Even though the team is away, the employees that had MDR and a 24-hour monitoring Security Operation Center (SOC) that would respond to alerts were the ones that they were able to identify it, react, be able to quarantine and isolate that server and take that server down, however, they chose to respond. So, even though CLOP got all the way through to mission execution and started exfiltrating data, teams with MDR/EDR saw a lot less data leave their environment than the teams that didn't have MDR/EDR in place.

How did you see evidence of target enumeration between July 2021 and June 2023?

The MOVEit application has two components: one is a backend database component, and the other is a frontend web server; those are the two pieces that we were able to pull at Kroll. When we do MOVEit analysis, we would grab the server or grab a backup of the database and then grab the actual frontend web server.

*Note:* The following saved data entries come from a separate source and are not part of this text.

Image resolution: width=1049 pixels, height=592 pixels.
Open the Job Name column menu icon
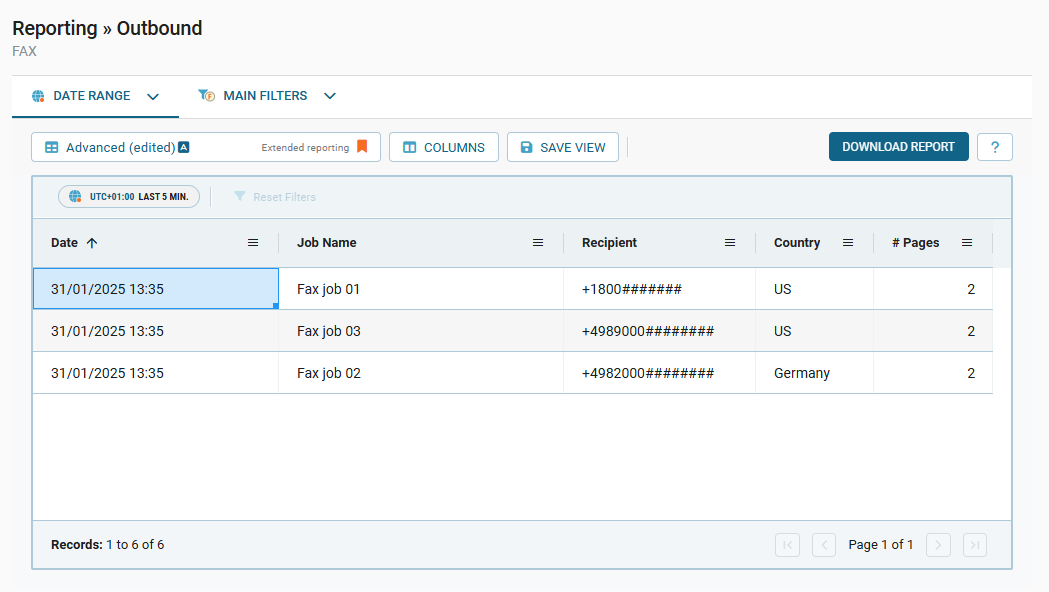(x=538, y=242)
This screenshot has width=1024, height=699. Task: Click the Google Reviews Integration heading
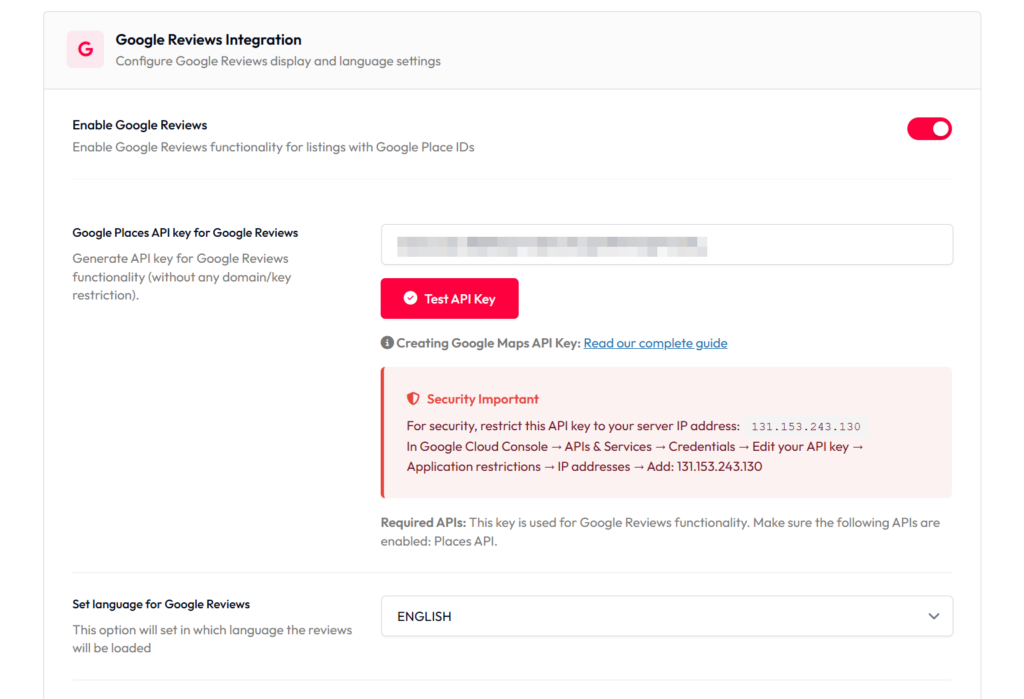208,40
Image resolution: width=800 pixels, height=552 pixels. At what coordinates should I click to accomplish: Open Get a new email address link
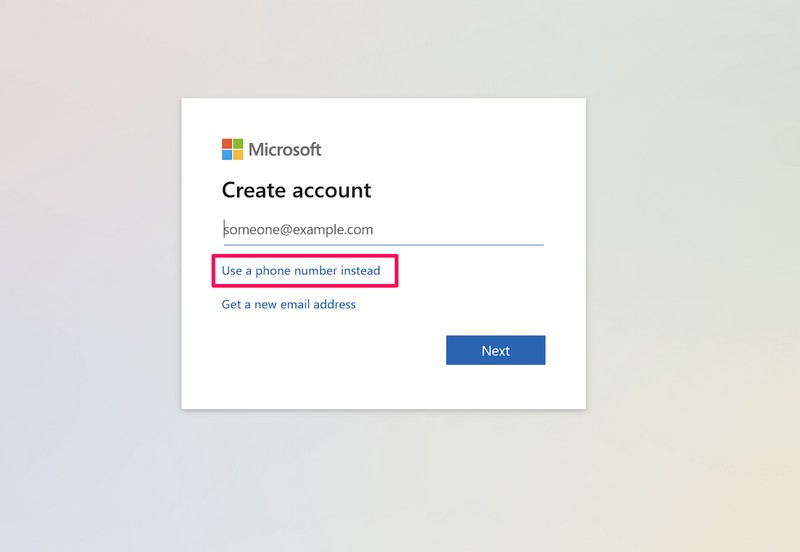click(x=288, y=304)
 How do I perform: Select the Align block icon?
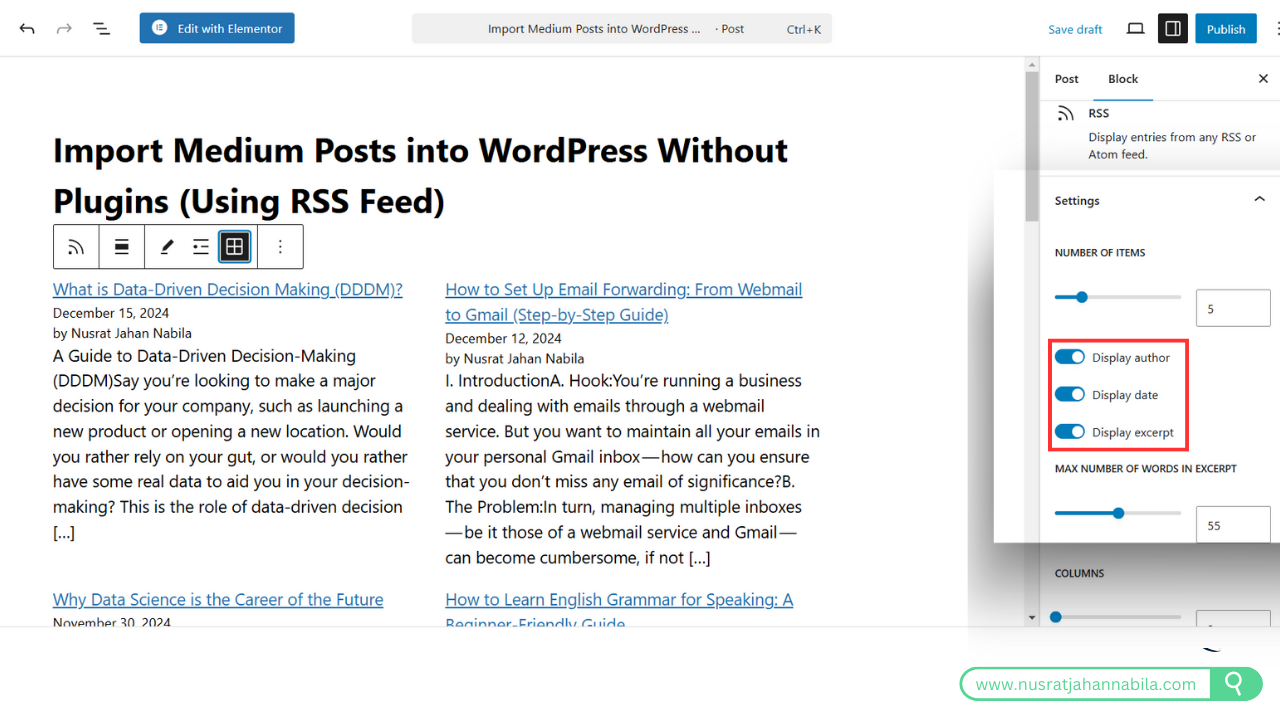pos(122,247)
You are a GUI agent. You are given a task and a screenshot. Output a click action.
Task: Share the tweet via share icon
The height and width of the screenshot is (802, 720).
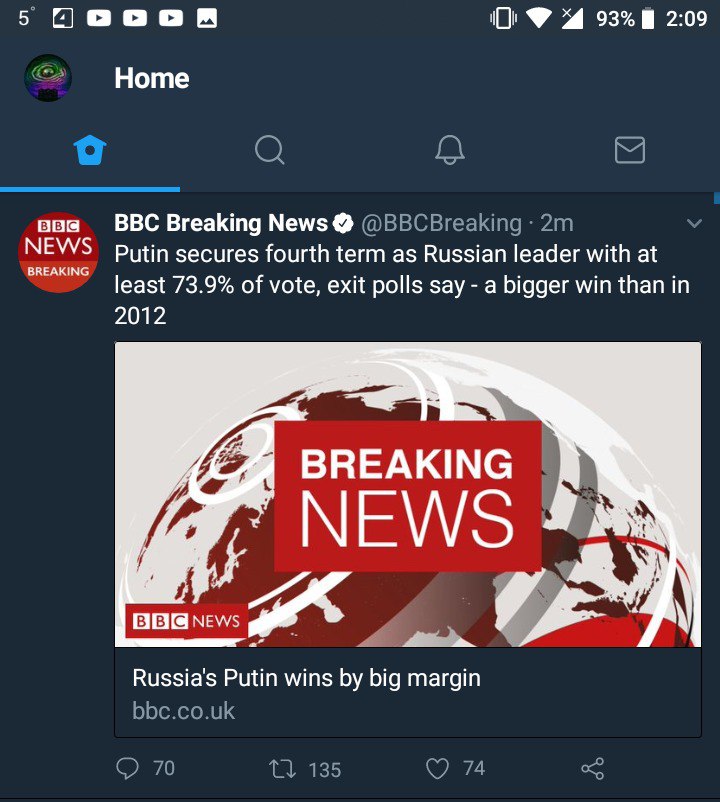tap(593, 768)
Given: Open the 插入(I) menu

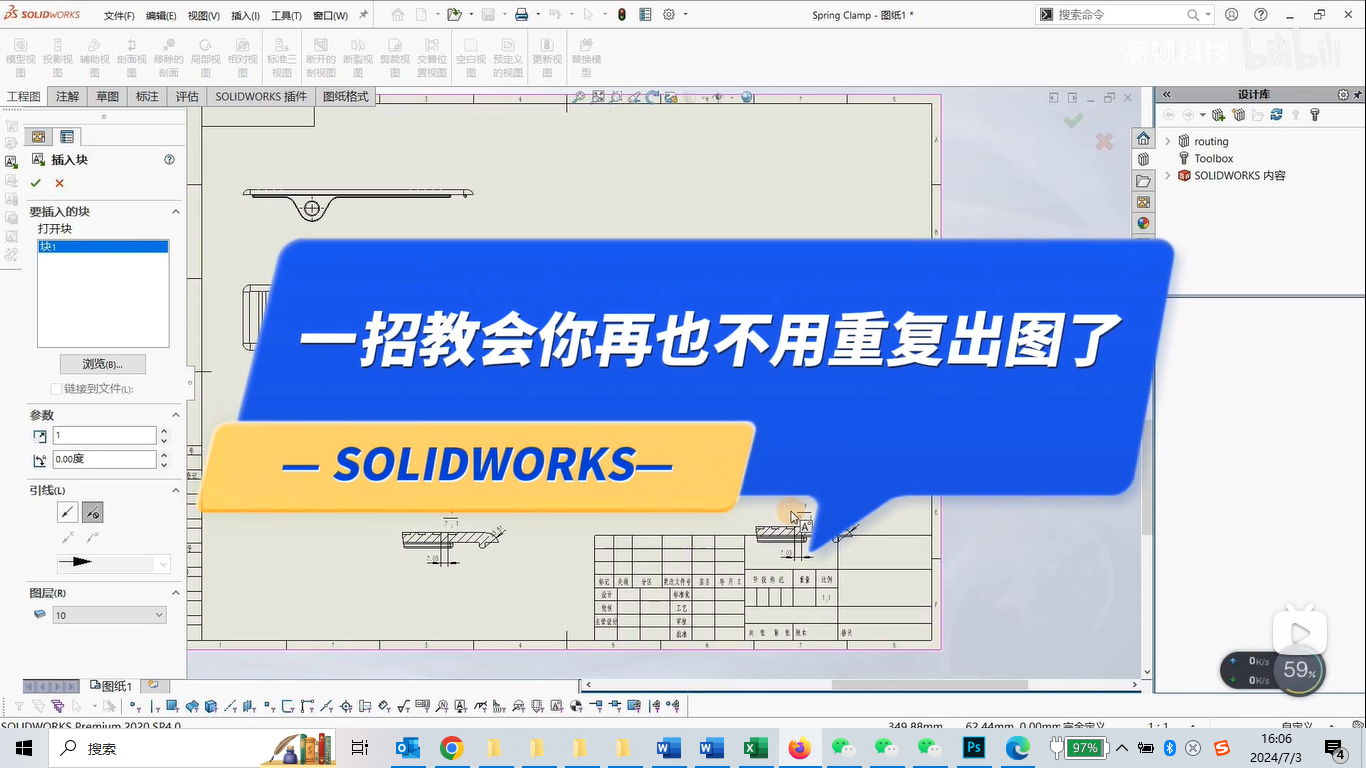Looking at the screenshot, I should tap(245, 16).
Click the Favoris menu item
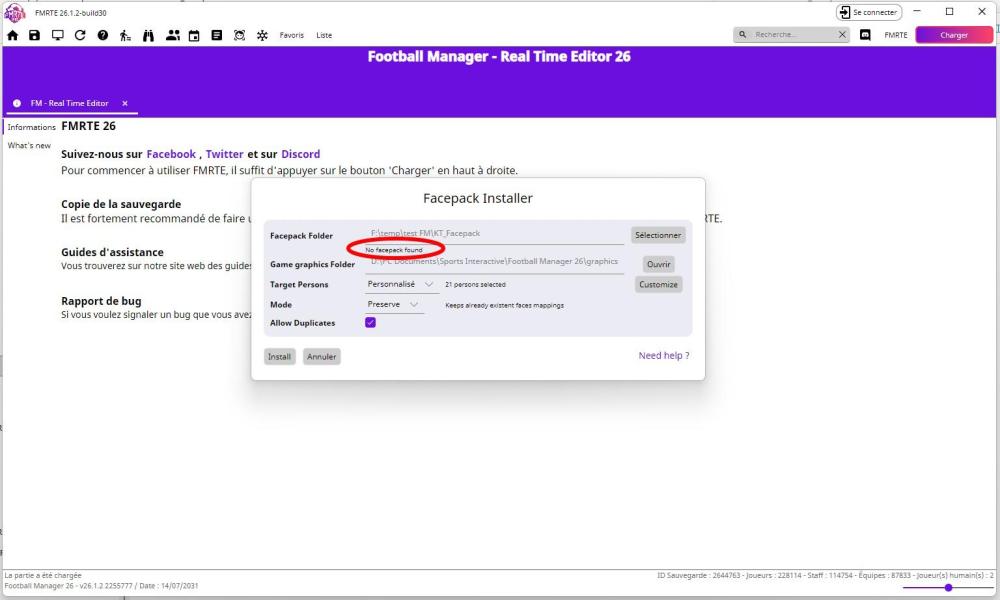This screenshot has width=1000, height=600. pos(292,34)
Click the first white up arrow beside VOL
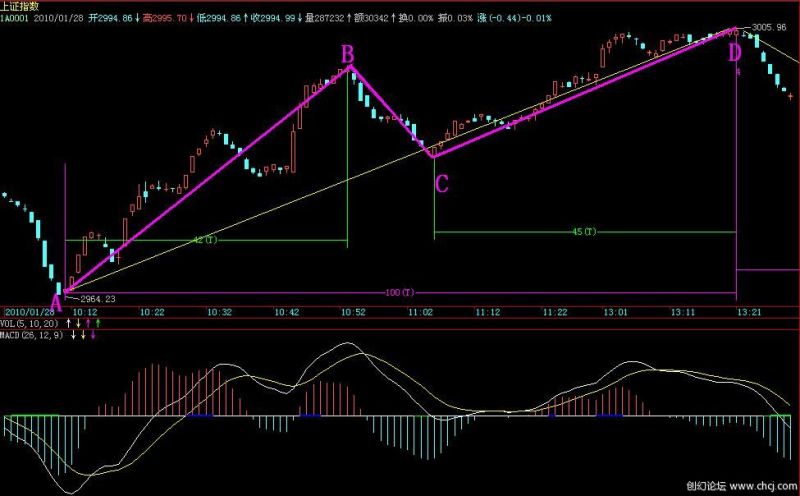 pyautogui.click(x=69, y=323)
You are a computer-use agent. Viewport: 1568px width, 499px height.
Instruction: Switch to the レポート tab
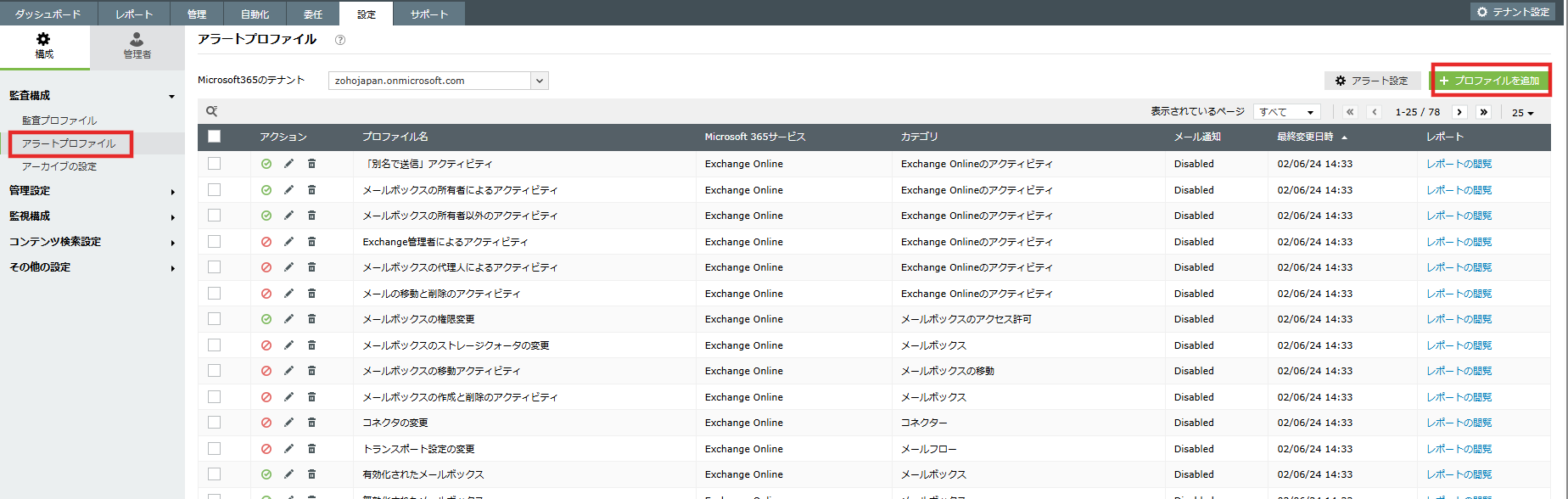click(x=134, y=14)
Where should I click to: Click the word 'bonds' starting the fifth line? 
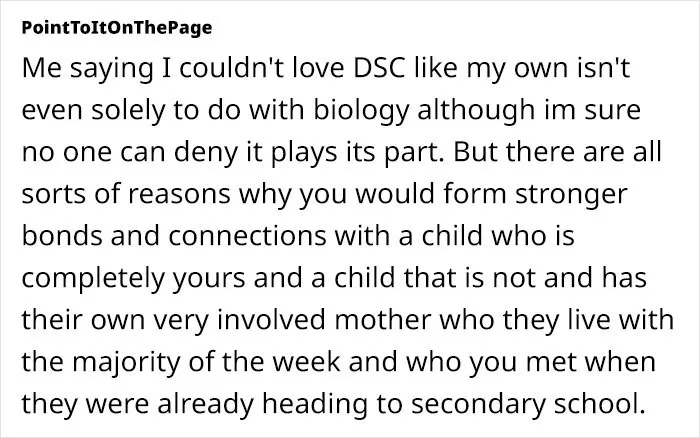pos(62,236)
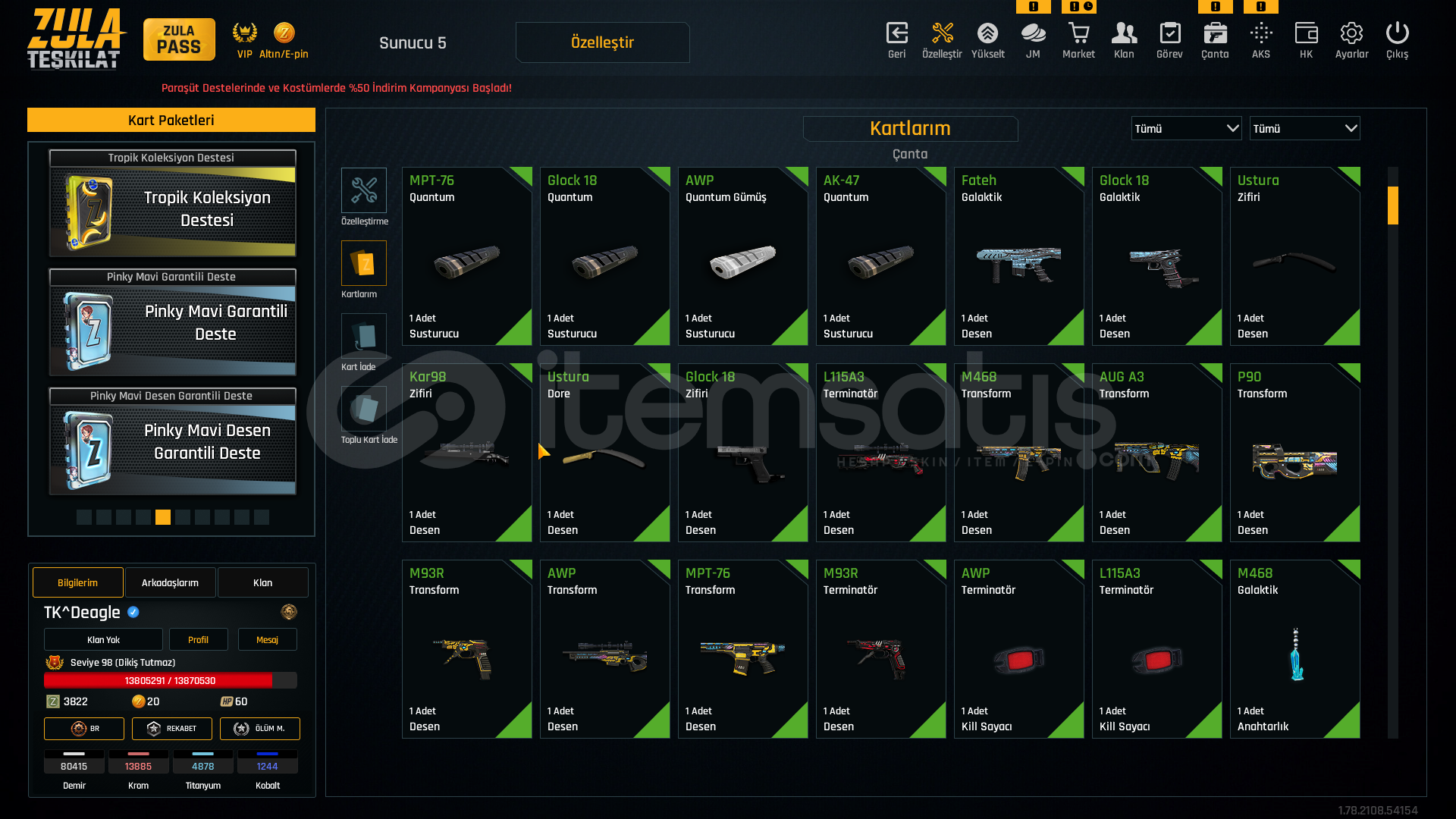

In 2021 when we got a hold of the web servers, we were able to see a lot of failed requests to different .aspx files which were not guest access .aspx, meaning threat actors are looking for the ones they can access, and we see them trying to get in a lot of different types of .aspx files, a lot of JavaScript calls. They were calling them in a lot of different ways. All the normal ways that we see threat actors doing this except the source IP addresses. Looking backwards, we were able to see that those IP addresses were connected to CLOP even though at the time it just looks like the normal internet-scanning that you see broadly whenever you attach a device to the internet and has an open interface, it's going to get some type of scanning, probing, type of activity. Looking backwards, we could identify those IP addresses and realized that that was CLOP in 2021.

By April 2022, what we saw was threat actors calling guest access .aspx and passing in a very specific variable that was very consistent with the CLOP gang. The actual exploit is a chain of six calls that gets them what they want, and by April 2022, we saw the threat actors calling the first couple of calls and then getting, returning the organization ID.

From April 2022, all the way up until the MOVEit attack, up into a week or two before the attack, we see them using the same technique. They were likely testing and developing their automation scripts for making it all work and then really on the 27th was when we saw them gain access, and then leverage that access across the board. That's really when we saw them using it broadly.